It seems impossible not to feel the weight of history in Rwanda, the land of a thousand hills.
Terrible things happen. The world keeps turning. People recover. I know but still I kept thinking, Really?! and WTF?!
Kigali is a beautiful place nestled between hills. It is safe to drink water from the tap and to walk around alone at night. There is no litter and seems to be no rage, even with more than 1,200 participants being in town for the World Economic Forum on Africa.
On a busy Friday night at the Hotel Milles Collines, Hotel Rwanda from the movie, as the significantly local crowd are so absorbed that they seem to be part of the music, I couldn’t help looking up to the roof and thinking of the story of a mother preparing for the possibility that she might have to take her children’s hands and jump because “a machete is no way to die”.
Yet this place feels much less broken than Johannesburg.
It seems vulgar to say this in a continent where many people go to bed hungry every day but the culinary experience in Kigali was a big let down.
Starting with a cocktail waiter a high-class hotel in town who had never heard of a Bloody Mary to prawn canapes that seemed to have made the long journey from the coast on foot, I was left longing for the feast of flavours, textures and stories that normally go with food in Africa.
Left, a vendor cooks goat kebabs on the street in downtown Kigali, a rare opportuntiy to eat as locals do.
Psssst: I didn’t make it here but heard from more than one person that a place called Carwash (braai, shishi nyama, nyama choma, barbecue) is a good place to feast on local food and good vibes
Early impressions …
Arriving for the World Economic Forum’s 2016 African meetings, which are being held in the Rwandan capital from May 11-13, it is hard not to compare the experience with Davos in Switzerland, where WEF’s main annual meeting is held every January.
Rolling green hills as far as the eye can see replace a snowy wonderland. The managed calm of Switzerland is replaced by a lovely, though quite contained, chaos on the streets of Kigali, with motorbike taxis dominating the scene.
The green hills, which almost encroach on the city from all sides, create the opposite of a claustrophobic city vibe, but a multitude of cranes is evidence of a city that is on the way up.
I am not surprised, but happy nonetheless, to report that Rwanda’s much-talked-about investment in ICT infrastructure is immediately obvious. I was still waiting in a queue to get a visa at Kigali airport (another innovation of this incredibly forward-thinking government is that visas are easy to get, even for fellow Africans, which is not the norm) when my phone came to life drawing my attention to free wifi connections available. A few clicks and I was hooked into the worldwide web.

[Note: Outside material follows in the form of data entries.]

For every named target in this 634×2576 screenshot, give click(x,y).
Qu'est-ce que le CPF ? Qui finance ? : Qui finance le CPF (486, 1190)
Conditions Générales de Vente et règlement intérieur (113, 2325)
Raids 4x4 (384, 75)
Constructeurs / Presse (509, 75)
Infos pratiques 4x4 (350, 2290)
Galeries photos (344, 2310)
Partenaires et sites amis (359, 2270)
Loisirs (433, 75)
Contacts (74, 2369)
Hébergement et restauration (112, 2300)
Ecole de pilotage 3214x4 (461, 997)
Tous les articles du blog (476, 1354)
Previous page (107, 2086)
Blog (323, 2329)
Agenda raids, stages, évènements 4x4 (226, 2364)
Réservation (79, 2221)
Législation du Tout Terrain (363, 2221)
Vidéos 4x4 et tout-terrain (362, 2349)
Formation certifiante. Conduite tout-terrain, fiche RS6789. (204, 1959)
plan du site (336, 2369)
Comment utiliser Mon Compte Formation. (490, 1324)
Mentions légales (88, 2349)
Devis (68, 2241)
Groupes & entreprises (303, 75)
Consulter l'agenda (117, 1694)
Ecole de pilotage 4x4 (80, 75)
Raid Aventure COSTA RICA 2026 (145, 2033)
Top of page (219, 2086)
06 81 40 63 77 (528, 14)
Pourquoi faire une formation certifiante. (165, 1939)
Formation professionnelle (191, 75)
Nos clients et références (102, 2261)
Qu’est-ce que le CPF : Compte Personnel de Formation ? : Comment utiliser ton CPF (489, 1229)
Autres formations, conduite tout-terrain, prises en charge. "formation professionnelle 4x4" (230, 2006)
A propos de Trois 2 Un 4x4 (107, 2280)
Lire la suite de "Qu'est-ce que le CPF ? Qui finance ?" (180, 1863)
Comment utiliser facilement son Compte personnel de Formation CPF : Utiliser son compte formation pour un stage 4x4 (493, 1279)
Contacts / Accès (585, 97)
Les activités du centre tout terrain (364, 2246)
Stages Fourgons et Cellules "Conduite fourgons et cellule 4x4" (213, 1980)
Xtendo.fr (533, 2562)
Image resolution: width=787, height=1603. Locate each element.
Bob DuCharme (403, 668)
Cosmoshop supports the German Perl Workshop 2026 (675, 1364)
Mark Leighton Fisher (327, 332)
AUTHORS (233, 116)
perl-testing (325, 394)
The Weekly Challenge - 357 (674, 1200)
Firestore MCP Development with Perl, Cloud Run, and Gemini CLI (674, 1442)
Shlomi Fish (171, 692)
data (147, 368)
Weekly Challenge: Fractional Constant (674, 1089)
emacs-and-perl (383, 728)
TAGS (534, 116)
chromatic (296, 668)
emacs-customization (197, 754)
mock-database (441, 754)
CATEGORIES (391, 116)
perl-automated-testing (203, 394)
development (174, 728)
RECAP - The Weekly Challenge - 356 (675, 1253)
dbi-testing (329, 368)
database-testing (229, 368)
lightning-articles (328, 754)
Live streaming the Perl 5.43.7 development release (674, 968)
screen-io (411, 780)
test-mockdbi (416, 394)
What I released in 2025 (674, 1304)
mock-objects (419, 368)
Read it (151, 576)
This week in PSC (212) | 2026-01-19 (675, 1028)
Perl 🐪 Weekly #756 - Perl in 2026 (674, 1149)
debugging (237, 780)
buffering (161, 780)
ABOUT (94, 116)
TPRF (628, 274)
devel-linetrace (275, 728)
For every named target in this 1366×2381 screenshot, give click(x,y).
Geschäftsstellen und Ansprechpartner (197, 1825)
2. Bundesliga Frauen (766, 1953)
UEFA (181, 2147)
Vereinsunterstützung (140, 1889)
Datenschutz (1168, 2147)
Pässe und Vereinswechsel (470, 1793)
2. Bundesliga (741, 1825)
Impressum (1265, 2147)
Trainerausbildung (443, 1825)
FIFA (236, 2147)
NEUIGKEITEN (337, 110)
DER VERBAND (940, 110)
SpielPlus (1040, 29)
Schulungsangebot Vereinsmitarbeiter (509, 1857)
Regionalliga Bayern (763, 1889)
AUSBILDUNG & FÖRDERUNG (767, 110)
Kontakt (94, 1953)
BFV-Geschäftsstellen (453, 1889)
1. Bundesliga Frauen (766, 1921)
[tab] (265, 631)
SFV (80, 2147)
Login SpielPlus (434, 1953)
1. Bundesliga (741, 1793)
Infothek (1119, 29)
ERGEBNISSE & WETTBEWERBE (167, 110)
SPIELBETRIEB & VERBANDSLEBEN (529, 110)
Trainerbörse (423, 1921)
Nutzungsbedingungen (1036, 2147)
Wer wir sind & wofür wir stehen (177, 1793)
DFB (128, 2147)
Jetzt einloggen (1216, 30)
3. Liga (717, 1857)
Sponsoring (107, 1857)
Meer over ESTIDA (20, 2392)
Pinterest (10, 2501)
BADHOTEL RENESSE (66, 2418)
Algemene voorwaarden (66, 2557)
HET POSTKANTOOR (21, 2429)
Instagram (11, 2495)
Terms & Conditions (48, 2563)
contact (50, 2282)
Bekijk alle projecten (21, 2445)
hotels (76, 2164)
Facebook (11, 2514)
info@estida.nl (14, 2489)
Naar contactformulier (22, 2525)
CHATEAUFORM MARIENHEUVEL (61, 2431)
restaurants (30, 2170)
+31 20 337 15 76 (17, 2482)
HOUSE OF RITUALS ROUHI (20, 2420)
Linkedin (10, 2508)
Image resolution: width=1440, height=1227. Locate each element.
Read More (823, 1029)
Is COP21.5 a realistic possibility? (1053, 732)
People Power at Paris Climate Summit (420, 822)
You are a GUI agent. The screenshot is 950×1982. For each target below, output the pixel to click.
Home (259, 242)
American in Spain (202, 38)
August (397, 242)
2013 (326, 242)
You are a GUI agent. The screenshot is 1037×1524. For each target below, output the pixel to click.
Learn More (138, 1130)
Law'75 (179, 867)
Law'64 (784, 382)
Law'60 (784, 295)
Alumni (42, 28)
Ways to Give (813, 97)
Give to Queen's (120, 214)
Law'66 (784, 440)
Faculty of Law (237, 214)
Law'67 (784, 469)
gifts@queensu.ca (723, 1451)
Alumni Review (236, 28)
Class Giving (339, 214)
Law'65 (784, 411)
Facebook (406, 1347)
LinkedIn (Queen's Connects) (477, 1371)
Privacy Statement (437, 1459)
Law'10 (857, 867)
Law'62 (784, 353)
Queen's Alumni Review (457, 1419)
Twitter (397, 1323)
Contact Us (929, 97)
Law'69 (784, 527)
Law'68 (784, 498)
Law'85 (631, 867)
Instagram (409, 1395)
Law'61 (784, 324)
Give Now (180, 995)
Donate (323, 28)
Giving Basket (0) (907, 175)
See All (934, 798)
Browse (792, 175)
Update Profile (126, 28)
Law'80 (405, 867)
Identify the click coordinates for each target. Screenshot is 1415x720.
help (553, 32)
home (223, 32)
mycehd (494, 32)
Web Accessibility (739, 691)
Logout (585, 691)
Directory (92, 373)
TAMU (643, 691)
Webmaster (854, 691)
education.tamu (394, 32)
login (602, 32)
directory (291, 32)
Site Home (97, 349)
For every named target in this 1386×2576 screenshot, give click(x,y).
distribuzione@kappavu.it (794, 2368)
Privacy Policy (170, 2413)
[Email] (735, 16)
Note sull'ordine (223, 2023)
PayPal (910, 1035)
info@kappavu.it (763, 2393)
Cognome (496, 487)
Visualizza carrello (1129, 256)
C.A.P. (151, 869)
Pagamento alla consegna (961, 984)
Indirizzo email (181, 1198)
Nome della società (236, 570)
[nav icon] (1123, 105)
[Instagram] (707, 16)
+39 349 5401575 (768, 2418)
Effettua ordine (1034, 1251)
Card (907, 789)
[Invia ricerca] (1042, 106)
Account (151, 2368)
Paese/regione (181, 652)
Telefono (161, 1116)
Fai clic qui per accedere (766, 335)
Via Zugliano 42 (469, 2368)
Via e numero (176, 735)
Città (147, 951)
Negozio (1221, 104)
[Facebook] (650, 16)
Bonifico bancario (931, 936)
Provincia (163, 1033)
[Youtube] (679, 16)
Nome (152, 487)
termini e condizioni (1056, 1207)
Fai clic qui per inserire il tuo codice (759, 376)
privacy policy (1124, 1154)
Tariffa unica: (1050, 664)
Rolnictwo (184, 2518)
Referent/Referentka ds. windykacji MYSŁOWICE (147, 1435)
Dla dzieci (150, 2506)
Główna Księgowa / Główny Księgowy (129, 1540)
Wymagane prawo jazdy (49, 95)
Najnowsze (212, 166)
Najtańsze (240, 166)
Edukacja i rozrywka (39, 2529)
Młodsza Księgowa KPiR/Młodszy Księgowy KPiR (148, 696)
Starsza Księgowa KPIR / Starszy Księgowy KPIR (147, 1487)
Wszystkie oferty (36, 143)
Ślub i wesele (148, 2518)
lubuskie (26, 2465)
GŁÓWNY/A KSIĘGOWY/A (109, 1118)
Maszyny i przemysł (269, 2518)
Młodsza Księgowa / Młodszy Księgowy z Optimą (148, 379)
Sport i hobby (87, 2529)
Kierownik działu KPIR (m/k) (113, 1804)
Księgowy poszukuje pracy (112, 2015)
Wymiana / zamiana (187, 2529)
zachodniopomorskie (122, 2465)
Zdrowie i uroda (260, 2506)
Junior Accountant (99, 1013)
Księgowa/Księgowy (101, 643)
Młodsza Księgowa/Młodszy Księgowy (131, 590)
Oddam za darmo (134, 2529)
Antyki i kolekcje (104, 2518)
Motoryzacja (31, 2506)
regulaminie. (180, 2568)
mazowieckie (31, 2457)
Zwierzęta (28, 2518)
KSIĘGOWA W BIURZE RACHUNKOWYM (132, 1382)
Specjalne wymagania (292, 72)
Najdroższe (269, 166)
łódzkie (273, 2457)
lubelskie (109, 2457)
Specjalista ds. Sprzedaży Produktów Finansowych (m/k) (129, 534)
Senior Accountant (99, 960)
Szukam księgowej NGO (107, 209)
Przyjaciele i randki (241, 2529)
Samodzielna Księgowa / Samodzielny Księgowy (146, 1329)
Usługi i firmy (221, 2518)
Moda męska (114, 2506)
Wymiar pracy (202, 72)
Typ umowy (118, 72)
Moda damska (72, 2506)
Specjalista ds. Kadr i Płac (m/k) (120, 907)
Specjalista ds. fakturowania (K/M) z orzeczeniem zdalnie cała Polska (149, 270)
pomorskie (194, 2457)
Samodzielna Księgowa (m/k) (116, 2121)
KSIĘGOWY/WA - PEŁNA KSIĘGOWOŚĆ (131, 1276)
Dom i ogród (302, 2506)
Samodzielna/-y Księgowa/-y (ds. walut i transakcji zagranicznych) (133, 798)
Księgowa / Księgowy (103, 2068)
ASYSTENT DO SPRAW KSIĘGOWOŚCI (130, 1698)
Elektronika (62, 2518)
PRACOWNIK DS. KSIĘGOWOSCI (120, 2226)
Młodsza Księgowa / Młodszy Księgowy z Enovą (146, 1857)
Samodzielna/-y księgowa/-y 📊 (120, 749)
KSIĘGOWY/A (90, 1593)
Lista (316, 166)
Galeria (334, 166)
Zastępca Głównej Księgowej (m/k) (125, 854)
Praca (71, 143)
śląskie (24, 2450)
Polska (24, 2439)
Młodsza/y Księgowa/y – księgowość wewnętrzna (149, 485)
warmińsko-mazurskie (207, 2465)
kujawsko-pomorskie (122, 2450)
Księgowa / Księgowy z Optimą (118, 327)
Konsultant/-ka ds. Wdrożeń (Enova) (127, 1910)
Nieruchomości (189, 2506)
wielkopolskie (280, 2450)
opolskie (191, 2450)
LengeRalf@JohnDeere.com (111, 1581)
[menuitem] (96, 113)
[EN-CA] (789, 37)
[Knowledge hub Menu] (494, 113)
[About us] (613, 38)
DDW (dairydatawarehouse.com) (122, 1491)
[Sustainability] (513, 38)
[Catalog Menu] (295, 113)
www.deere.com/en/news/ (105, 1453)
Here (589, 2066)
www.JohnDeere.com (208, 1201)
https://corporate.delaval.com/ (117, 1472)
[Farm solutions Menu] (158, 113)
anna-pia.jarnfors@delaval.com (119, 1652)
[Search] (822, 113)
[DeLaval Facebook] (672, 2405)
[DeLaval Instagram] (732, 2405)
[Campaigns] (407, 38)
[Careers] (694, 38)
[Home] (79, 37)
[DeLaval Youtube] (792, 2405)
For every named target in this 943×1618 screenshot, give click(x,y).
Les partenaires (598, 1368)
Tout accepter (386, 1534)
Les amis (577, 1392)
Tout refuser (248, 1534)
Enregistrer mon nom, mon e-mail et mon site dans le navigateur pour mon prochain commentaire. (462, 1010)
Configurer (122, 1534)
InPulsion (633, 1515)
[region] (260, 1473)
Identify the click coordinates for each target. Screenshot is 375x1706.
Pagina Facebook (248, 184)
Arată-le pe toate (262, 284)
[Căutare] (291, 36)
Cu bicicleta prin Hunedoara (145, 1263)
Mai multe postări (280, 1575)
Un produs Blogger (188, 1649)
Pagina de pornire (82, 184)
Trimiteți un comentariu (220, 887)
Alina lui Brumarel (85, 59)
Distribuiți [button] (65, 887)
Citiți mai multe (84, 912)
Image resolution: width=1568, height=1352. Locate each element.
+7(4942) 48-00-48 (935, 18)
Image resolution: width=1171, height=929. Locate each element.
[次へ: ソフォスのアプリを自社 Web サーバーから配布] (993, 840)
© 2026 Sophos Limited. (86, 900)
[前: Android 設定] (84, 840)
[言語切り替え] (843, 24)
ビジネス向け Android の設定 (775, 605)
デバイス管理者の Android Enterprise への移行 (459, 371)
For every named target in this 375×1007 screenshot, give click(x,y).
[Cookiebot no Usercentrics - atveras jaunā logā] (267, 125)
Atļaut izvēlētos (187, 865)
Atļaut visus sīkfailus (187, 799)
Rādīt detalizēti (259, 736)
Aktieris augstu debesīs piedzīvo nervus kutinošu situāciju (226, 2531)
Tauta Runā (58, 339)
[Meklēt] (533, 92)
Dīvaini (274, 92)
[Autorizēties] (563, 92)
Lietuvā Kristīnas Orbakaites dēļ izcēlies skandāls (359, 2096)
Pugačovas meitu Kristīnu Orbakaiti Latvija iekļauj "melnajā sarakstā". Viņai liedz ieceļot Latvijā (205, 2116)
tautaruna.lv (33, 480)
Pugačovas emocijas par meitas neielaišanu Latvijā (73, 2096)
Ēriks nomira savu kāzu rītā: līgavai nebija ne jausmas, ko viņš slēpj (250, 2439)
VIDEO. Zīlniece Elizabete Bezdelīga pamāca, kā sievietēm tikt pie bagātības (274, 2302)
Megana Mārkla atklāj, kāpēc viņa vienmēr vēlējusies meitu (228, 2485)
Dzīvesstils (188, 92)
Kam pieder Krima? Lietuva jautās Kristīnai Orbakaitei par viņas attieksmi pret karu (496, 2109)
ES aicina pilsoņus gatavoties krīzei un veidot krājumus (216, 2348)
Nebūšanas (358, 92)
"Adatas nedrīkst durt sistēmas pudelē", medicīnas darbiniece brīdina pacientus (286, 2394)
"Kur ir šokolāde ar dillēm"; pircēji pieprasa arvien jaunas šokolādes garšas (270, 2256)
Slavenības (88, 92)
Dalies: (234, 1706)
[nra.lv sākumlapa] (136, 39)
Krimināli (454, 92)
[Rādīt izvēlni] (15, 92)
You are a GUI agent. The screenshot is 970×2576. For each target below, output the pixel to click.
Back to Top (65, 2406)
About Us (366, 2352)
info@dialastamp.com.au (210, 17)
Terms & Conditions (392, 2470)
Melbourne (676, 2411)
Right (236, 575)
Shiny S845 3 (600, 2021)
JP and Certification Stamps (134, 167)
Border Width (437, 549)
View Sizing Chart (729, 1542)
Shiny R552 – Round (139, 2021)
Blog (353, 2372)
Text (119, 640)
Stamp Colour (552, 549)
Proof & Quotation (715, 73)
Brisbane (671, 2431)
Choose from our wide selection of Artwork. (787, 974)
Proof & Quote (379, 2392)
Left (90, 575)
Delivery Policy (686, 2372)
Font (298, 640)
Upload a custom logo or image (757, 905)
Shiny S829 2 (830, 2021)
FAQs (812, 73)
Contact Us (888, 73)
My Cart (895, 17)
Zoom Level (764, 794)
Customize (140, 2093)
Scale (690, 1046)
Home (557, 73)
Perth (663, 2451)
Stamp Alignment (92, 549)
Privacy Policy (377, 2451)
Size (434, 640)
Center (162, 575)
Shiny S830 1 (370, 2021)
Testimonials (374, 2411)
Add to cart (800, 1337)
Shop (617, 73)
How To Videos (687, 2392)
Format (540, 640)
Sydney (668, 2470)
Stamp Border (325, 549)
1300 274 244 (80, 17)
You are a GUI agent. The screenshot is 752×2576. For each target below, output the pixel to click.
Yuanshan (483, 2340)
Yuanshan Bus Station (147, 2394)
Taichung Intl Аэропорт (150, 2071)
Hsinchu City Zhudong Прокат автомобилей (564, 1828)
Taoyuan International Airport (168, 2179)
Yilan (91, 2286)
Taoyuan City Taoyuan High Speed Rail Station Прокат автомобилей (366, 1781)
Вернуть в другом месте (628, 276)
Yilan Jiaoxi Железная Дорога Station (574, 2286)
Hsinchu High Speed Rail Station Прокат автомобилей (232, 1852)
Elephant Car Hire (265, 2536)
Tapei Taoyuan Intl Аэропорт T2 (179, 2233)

I had spent an hour and a half in transit in Nairobi’s Jomo Kenyatta International Airport earlier in the day, which had caused me to slightly lower my expectations about wifi. The signal in Nairobi’s airport, going as “very strong” most of the time, gave me no joy at all for the hour I tried the entry level test of sending whatsApp messages.
Being plugged into the world as soon as I landed at Kigali airport was reassuring. Good internet connectivity and wide access is an essential in today’s modern city, especially one hosting the WEF Africa meeting being held under the theme Connecting Africa’s Resources through Digital Transformation. Leaders from government, business, civil society, academia, media and the arts will take part in discussions exploring Africa’s prospects and priorities as the world enters the Fourth Industrial Revolution.
Discussions in Kigali will take up where the WEF’s annual Davos meeting in January, themed Mastering the Fourth Industrial Revolution, left off. According to WEF, the Africa meeting will seek to identify priorities and actions for Africa’s leaders as they look to build economies that are able to flourish in the increasingly digital, convergent marketplaces of tomorrow.